**Задание 1**
Как часто, согласно интервью о пьесе Гомбровича «Ивонна», эта пьеса возвращается на сцену?
**Задание 2**
Продолжите интервью о пьесе Гомбровича «Ивонна» с того места, где оно заканчивается.

====== Цитируемый фрагмент ======


– Эта пьеса возвращается на сцену примерно раз в 10 лет. Думаю, все дело в ее многослойности: она допускает совершенно разные прочтения. Молодого Гомбровича вдохновлял Шекспир, поэтому в «Ивонне» мы находим классическую конструкцию, напоминающую голливудский сценарий: видно, где начало, где середина, конец, у каждого героя четко намечены цели. Это внешняя сторона. А внутри – личные переживания автора: его отношения с родителями, поиск идентичности. Принц Филипп – это он сам. Король и королева – его отец и мать. Однажды в их варшавской квартире появилась его двоюродная сестра Ивонна: Гомбрович за время встречи не мог сказать ни слова – они так и сидели молча. Поэтому, невзирая на странный язык, пьеса описывает самые что ни на есть реальные человеческие отношения. Любой чужак раздражает общество, как Ивонна раздражает королевский двор. Инстинкты подсказывают человеку доверять себе подобным и бояться других, чужих. И вот парадокс: несмотря на техническое развитие, наша цивилизация так и не справилась с этим страхом. Это своего рода ген несчастья, которому и посвящен мой спектакль.

– Как вы выбирали актеров?

– Мне нужно было, чтобы артист, с одной стороны, чувствовал язык Гомбровича, а с другой – соответствовал моим представлениям об актерской игре. Я оказался в комфортной ситуации: мне дали провести очень много кастингов. Некоторых актеров рекомендовал театр – но, к счастью, я ни разу не слышал аргумента: «Он звезда, он соберет зал». Мне просто предлагали людей, которые могли бы хорошо сыграть.

– Не могу не спросить, чем российский артист отличается от польского?

– Вы действительно все об этом спрашиваете. Я чувствую у всех людей театра, и прежде всего у актеров, большое уважение, почтение к искусству. Работа для них важнее личного времени, важнее эго. По крайней мере, для артистов, с которыми я репетирую. Конечно, для творчества это выгодная ситуация. Что касается сложностей, у российских актеров больше смущения, чем у польских. Нас это сдерживает. Опять же, не хочу обобщать, речь идет только о моей постановке – это все-таки мой первый опыт в России.

====== Фрагменты набора данных ======

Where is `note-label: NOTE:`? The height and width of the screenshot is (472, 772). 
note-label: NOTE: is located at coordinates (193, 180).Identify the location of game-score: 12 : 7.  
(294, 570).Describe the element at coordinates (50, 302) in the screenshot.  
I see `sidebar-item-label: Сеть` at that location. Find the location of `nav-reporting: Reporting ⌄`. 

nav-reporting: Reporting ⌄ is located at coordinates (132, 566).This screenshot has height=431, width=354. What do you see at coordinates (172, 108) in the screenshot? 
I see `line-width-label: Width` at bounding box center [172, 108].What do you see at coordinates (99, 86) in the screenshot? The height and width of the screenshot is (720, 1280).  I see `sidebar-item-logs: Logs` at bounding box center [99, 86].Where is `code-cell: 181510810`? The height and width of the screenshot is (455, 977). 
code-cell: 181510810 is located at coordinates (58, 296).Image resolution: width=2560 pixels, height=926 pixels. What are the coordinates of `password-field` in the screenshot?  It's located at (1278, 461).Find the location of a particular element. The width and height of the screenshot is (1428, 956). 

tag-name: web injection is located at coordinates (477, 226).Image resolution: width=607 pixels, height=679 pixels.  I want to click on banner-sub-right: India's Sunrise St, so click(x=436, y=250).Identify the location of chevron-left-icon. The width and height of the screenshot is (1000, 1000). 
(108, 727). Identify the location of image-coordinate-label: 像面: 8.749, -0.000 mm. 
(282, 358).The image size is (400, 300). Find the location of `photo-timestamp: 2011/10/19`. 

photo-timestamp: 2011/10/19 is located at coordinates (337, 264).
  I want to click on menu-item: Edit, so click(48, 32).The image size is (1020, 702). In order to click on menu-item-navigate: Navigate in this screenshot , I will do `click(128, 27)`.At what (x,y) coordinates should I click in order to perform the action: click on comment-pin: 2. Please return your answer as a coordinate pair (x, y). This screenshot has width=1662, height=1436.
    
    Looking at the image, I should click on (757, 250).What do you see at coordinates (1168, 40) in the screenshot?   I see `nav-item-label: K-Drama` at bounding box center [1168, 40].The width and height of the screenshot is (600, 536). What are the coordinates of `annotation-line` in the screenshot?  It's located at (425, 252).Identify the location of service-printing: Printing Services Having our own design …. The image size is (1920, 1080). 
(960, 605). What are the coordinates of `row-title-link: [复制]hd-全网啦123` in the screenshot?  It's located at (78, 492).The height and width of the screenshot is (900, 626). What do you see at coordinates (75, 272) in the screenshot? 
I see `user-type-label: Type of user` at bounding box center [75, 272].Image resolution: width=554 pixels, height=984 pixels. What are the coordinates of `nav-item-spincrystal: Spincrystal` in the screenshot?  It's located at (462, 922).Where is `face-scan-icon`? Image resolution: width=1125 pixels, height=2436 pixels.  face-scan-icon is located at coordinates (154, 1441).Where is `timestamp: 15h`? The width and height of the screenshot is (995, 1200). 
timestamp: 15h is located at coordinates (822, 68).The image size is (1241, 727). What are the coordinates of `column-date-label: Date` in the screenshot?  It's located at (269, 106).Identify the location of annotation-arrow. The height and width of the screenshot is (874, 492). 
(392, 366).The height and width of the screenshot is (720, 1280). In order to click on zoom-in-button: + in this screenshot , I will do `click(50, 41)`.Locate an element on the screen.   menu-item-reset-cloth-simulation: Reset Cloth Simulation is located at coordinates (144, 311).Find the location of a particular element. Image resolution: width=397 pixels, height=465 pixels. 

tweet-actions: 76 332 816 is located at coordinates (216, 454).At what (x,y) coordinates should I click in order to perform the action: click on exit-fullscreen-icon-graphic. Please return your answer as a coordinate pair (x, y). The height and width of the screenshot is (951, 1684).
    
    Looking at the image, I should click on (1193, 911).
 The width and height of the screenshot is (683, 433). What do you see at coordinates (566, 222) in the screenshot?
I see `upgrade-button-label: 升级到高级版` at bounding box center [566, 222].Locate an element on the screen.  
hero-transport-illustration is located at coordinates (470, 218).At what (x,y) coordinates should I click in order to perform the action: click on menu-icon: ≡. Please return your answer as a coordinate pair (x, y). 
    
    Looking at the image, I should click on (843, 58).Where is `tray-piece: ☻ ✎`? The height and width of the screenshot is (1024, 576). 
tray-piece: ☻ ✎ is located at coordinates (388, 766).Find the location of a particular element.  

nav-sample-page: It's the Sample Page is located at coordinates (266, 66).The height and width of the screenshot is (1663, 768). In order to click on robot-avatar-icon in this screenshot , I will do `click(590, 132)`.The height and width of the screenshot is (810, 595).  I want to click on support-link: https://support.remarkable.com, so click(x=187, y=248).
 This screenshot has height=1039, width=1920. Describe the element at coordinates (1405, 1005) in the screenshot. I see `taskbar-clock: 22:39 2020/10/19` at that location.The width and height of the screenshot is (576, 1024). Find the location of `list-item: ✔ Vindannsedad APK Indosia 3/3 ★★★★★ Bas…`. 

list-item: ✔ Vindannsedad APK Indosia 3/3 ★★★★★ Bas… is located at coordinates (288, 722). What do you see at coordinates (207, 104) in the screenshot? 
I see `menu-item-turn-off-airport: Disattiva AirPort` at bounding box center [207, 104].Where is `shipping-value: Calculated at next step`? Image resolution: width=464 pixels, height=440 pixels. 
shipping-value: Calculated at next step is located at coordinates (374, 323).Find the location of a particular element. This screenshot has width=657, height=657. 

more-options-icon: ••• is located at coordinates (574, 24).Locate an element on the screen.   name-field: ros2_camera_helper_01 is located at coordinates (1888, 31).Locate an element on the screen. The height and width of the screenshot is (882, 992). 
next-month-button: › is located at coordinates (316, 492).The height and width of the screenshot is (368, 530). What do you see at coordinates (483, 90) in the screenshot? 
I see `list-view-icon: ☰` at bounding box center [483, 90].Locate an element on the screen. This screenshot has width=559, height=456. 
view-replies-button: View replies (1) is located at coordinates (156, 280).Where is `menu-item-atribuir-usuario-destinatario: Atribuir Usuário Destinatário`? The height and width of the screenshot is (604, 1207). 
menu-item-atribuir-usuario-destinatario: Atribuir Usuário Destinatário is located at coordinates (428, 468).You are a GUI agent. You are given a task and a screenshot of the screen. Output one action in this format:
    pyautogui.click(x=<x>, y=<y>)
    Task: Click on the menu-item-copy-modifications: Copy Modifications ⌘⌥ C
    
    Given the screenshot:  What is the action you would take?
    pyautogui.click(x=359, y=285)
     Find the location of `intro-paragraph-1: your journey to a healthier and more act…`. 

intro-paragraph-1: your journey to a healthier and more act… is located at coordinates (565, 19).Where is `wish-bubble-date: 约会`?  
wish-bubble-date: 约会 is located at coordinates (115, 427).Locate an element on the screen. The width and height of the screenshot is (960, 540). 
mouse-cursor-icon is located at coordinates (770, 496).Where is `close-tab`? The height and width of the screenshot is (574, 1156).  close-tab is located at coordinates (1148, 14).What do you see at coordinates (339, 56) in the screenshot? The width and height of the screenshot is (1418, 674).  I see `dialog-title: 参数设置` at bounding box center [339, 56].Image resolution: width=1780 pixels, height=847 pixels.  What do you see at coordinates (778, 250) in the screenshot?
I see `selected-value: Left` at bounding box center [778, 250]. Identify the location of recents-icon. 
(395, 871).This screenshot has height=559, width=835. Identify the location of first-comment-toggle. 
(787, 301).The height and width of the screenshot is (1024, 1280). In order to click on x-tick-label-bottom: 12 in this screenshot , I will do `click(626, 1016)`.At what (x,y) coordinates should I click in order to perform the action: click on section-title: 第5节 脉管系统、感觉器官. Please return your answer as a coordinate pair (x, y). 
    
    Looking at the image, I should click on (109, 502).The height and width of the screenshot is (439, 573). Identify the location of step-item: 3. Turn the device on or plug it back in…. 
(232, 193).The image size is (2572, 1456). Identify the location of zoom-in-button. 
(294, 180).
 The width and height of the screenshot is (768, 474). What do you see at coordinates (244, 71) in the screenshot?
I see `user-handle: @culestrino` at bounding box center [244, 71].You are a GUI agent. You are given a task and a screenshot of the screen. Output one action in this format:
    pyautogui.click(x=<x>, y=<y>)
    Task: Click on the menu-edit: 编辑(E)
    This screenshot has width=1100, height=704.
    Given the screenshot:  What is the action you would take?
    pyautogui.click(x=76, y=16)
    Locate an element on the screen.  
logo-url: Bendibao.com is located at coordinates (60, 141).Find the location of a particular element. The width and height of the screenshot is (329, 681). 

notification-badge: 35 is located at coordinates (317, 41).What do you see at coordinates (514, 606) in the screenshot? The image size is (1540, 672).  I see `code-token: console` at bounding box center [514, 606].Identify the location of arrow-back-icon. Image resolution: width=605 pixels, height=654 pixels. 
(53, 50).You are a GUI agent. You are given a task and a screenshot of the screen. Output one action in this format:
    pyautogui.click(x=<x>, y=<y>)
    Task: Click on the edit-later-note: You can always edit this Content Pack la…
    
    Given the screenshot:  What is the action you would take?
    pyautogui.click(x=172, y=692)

======

**Ответ 1**
Примерно раз в 10 лет.

**Ответ 2**
– Автор сценографии к спектаклю – Петр Лакомы, известный современный художник, но без опыта работы в театре. Почему именно он?

– Мне просто нравятся его работы. Затем, я не хотел, чтобы сценографию делал «настоящий» театральный художник, чтобы это выглядело театрально. Петр Лакомы обижается, когда мы называем его работу сценографией – он настаивает на слове «пространство». С его приходом на сцене возникло напряжение, оппозиция театра и современного искусства – и это хорошее, плодотворное состояние. Новый язык помогает театру искать новые истины. Невозможно говорить о проблемах, ранее не обсуждавшихся, не прибегая к новым средствам, новым инструментам.

– Ощущаете ли вы себя популяризатором польской культуры, когда ставите своего классика за границей?

– Конечно, это был сознательный выбор. Мне кажется, польская литература, драматургия по-прежнему недостаточно известны в России. Я верю, что в основе международных отношений должна быть культура, а не политика и экономика. Поэтому я против культурного эмбарго с Россией. Культурный обмен не может зависеть от изменчивой, нестабильной политической повестки.

– По-моему, политика – продолжение культуры (в широком смысле слова). Во всяком случае, российская политическая ситуация связана, как мне кажется, с неизжитыми болезнями нашей культуры.

– Согласен, это связано с непереработанными комплексами. Именно об этом пишет Гомбрович: человек, не преодолевший свои комплексы, не может быть ни полноценной личностью, ни тем более принцем, представителем власти. Причем он полагает, что признать свое несовершенство, озвучить проблему даже важнее, чем исправить ее. Скрывая свою настоящую природу, мы принимаем искусственную форму, натягиваем на себя костюмы, мундиры – и перестаем быть собой. Наш художник по костюмам Анна Ныковска предложила концепцию в духе Гомбровича: одежда для нее – своего рода маска, и, как персонажи меняют личины, так и актеры будут менять костюмы. Она представляла человека с несколькими слоями кожи, который сбрасывает их один за другим, как змея.

– Гомбрович, кстати, дает указания, как должны выглядеть костюмы.

– Я никогда не читаю указаний драматургов. Автор, его жизнь, причины, побудившие его написать пьесу, – все это мне интересно, но вот его советам я не верю. Драматурги знают, что поставить на сцене, но не знают как. Они просто в этом не разбираются.